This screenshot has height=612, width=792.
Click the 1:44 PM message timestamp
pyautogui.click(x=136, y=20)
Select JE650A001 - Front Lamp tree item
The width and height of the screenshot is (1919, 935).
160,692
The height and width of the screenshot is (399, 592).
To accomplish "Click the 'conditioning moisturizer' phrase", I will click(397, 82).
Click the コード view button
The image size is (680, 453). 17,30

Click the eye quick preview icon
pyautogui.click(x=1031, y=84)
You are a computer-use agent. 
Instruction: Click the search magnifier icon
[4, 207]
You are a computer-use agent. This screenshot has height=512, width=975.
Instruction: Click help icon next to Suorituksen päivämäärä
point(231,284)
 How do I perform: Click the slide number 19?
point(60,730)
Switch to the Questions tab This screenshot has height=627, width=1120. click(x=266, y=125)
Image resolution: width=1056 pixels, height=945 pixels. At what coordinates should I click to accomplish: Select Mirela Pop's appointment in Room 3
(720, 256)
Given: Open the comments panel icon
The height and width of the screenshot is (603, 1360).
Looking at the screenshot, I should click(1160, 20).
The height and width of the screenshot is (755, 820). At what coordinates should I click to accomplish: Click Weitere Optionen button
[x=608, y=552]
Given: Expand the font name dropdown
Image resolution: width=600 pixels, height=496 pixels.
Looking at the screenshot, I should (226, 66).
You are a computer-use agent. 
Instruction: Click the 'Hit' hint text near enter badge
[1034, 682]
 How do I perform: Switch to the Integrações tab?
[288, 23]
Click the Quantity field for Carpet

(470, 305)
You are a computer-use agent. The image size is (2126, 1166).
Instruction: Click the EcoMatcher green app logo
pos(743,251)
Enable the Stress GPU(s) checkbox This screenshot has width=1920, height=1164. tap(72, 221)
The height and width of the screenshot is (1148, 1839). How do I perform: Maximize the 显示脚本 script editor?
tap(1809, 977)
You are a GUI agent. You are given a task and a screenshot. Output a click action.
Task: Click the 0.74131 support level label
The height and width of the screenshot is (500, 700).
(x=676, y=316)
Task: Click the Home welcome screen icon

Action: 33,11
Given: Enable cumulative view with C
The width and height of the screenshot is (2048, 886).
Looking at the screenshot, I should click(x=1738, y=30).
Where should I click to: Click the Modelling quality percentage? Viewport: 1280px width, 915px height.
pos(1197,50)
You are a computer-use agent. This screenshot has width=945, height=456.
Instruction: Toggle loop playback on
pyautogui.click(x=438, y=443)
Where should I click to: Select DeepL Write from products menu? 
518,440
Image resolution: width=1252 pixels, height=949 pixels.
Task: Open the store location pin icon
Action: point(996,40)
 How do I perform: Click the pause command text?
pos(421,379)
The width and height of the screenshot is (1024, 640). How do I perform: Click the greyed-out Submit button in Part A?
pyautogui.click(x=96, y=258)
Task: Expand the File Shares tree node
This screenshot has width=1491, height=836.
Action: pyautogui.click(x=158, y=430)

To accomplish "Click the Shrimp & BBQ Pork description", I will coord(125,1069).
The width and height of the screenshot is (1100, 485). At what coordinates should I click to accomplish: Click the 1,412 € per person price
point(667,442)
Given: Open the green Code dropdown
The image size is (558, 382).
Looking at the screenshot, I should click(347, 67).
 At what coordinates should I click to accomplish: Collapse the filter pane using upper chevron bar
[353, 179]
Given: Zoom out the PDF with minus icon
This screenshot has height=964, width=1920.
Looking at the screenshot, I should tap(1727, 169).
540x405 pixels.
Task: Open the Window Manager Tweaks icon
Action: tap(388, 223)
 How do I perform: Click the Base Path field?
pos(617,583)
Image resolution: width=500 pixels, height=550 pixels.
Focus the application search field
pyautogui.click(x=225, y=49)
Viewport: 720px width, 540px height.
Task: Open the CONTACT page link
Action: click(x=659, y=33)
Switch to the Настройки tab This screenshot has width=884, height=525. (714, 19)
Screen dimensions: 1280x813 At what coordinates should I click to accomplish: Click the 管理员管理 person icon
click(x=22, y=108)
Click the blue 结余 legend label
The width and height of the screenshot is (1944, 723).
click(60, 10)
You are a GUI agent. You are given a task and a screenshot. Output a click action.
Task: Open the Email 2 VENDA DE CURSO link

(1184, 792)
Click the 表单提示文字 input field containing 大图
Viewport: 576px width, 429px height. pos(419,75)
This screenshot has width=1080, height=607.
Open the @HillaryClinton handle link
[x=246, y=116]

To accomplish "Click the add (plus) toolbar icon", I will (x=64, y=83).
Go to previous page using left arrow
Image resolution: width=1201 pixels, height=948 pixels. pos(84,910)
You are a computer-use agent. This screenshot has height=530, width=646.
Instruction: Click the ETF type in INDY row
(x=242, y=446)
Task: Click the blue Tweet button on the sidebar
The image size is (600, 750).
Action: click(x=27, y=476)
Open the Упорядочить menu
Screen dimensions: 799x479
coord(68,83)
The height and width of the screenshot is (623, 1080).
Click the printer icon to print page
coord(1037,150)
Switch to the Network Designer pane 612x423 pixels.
· · · · · · ·
> Required action:
All of the data, start to finish: please output it exactly.

> Exercise answer:
This screenshot has height=612, width=792.
Click the 1:44 PM message timestamp
pyautogui.click(x=136, y=20)
Select JE650A001 - Front Lamp tree item
The width and height of the screenshot is (1919, 935).
160,692
The height and width of the screenshot is (399, 592).
To accomplish "Click the 'conditioning moisturizer' phrase", I will click(397, 82).
Click the コード view button
The image size is (680, 453). 17,30

Click the eye quick preview icon
pyautogui.click(x=1031, y=84)
You are a computer-use agent. 
Instruction: Click the search magnifier icon
[4, 207]
You are a computer-use agent. This screenshot has height=512, width=975.
Instruction: Click help icon next to Suorituksen päivämäärä
point(231,284)
 How do I perform: Click the slide number 19?
point(60,730)
Switch to the Questions tab This screenshot has height=627, width=1120. click(x=266, y=125)
Image resolution: width=1056 pixels, height=945 pixels. At what coordinates should I click to accomplish: Select Mirela Pop's appointment in Room 3
(720, 256)
Given: Open the comments panel icon
The height and width of the screenshot is (603, 1360).
Looking at the screenshot, I should click(1160, 20).
The height and width of the screenshot is (755, 820). At what coordinates should I click to accomplish: Click Weitere Optionen button
[x=608, y=552]
Given: Expand the font name dropdown
Image resolution: width=600 pixels, height=496 pixels.
Looking at the screenshot, I should (226, 66).
You are a computer-use agent. 
Instruction: Click the 'Hit' hint text near enter badge
[1034, 682]
 How do I perform: Switch to the Integrações tab?
[288, 23]
Click the Quantity field for Carpet

(470, 305)
You are a computer-use agent. The image size is (2126, 1166).
Instruction: Click the EcoMatcher green app logo
pos(743,251)
Enable the Stress GPU(s) checkbox This screenshot has width=1920, height=1164. tap(72, 221)
The height and width of the screenshot is (1148, 1839). How do I perform: Maximize the 显示脚本 script editor?
tap(1809, 977)
You are a GUI agent. You are given a task and a screenshot. Output a click action.
Task: Click the 0.74131 support level label
The height and width of the screenshot is (500, 700).
(x=676, y=316)
Task: Click the Home welcome screen icon

Action: 33,11
Given: Enable cumulative view with C
The width and height of the screenshot is (2048, 886).
Looking at the screenshot, I should click(x=1738, y=30).
Where should I click to: Click the Modelling quality percentage? Viewport: 1280px width, 915px height.
pos(1197,50)
You are a computer-use agent. This screenshot has width=945, height=456.
Instruction: Toggle loop playback on
pyautogui.click(x=438, y=443)
Where should I click to: Select DeepL Write from products menu? 
518,440
Image resolution: width=1252 pixels, height=949 pixels.
Task: Open the store location pin icon
Action: point(996,40)
 How do I perform: Click the pause command text?
pos(421,379)
The width and height of the screenshot is (1024, 640). How do I perform: Click the greyed-out Submit button in Part A?
pyautogui.click(x=96, y=258)
Task: Expand the File Shares tree node
This screenshot has width=1491, height=836.
Action: pyautogui.click(x=158, y=430)

To accomplish "Click the Shrimp & BBQ Pork description", I will coord(125,1069).
The width and height of the screenshot is (1100, 485). At what coordinates should I click to accomplish: Click the 1,412 € per person price
point(667,442)
Given: Open the green Code dropdown
The image size is (558, 382).
Looking at the screenshot, I should click(347, 67).
 At what coordinates should I click to accomplish: Collapse the filter pane using upper chevron bar
[353, 179]
Given: Zoom out the PDF with minus icon
This screenshot has height=964, width=1920.
Looking at the screenshot, I should tap(1727, 169).
540x405 pixels.
Task: Open the Window Manager Tweaks icon
Action: tap(388, 223)
 How do I perform: Click the Base Path field?
pos(617,583)
Image resolution: width=500 pixels, height=550 pixels.
Focus the application search field
pyautogui.click(x=225, y=49)
Viewport: 720px width, 540px height.
Task: Open the CONTACT page link
Action: click(x=659, y=33)
Switch to the Настройки tab This screenshot has width=884, height=525. (714, 19)
Screen dimensions: 1280x813 At what coordinates should I click to accomplish: Click the 管理员管理 person icon
click(x=22, y=108)
Click the blue 结余 legend label
The width and height of the screenshot is (1944, 723).
click(60, 10)
You are a GUI agent. You are given a task and a screenshot. Output a click action.
Task: Open the Email 2 VENDA DE CURSO link

(1184, 792)
Click the 表单提示文字 input field containing 大图
Viewport: 576px width, 429px height. pos(419,75)
This screenshot has width=1080, height=607.
Open the @HillaryClinton handle link
[x=246, y=116]

To accomplish "Click the add (plus) toolbar icon", I will (x=64, y=83).
Go to previous page using left arrow
Image resolution: width=1201 pixels, height=948 pixels. pos(84,910)
You are a computer-use agent. This screenshot has height=530, width=646.
Instruction: Click the ETF type in INDY row
(x=242, y=446)
Task: Click the blue Tweet button on the sidebar
The image size is (600, 750).
Action: click(x=27, y=476)
Open the Упорядочить menu
Screen dimensions: 799x479
coord(68,83)
The height and width of the screenshot is (623, 1080).
Click the printer icon to print page
coord(1037,150)
Switch to the Network Designer pane 612x423 pixels.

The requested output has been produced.